▶ **Task statement**
Reproduce the stretch of the items below that begins with the line containing "Click up arrow" and continues to the end of the items, substituting "scroll bar" for "scrollbar" and keeping everything else the same. Omit the pictures from your answer.

***** Entries

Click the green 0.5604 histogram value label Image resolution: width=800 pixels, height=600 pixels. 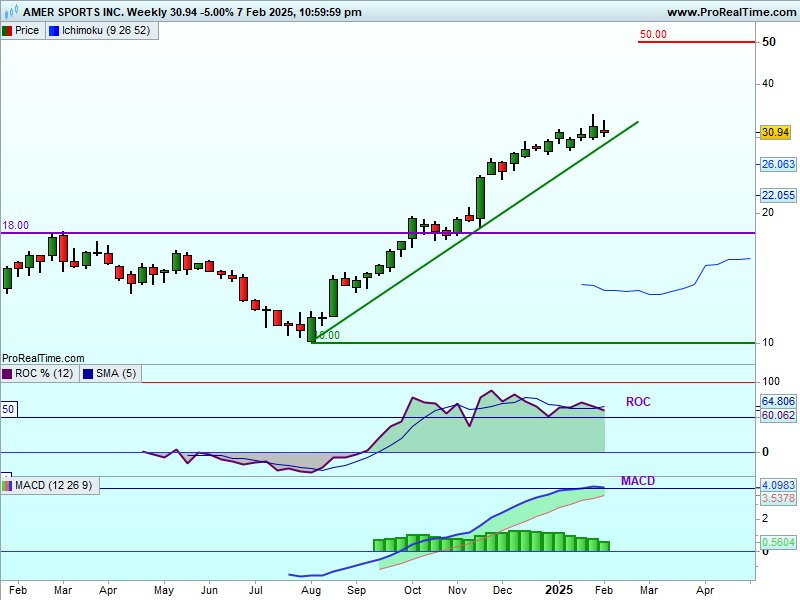[778, 543]
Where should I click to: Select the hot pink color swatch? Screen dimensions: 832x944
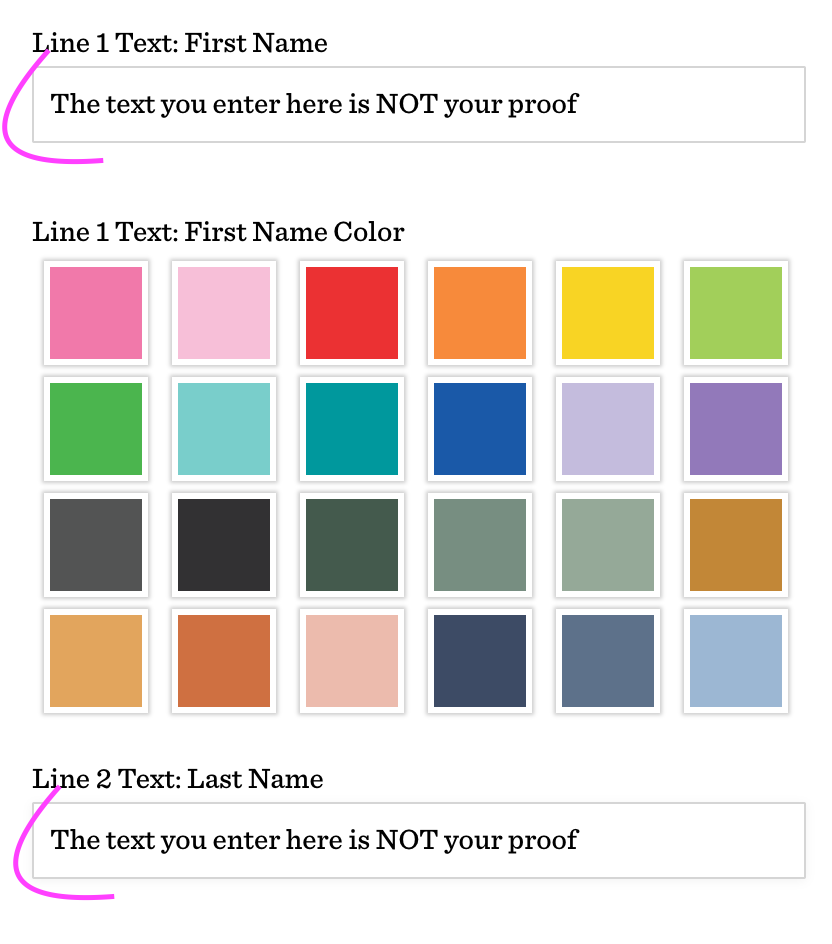click(x=96, y=313)
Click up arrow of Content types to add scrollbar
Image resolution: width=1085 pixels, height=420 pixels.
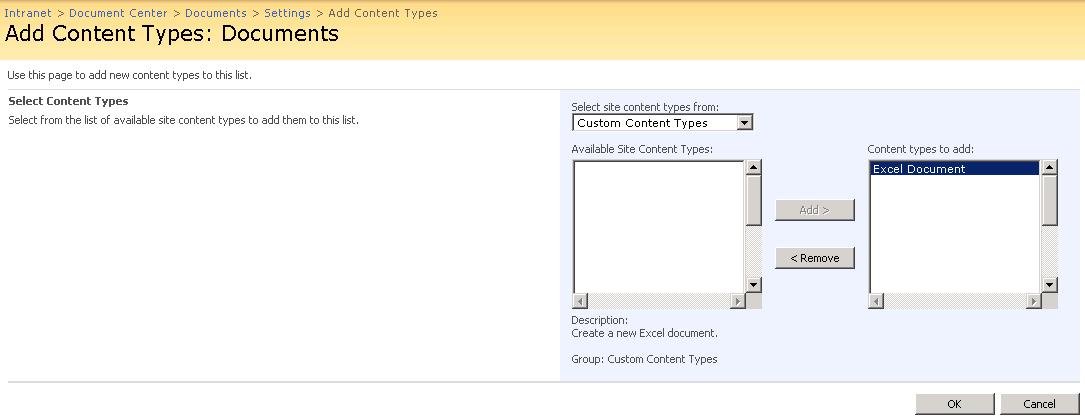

**********

▶ **Answer to the problem**
Click up arrow of Content types to add scroll bar
Image resolution: width=1085 pixels, height=420 pixels.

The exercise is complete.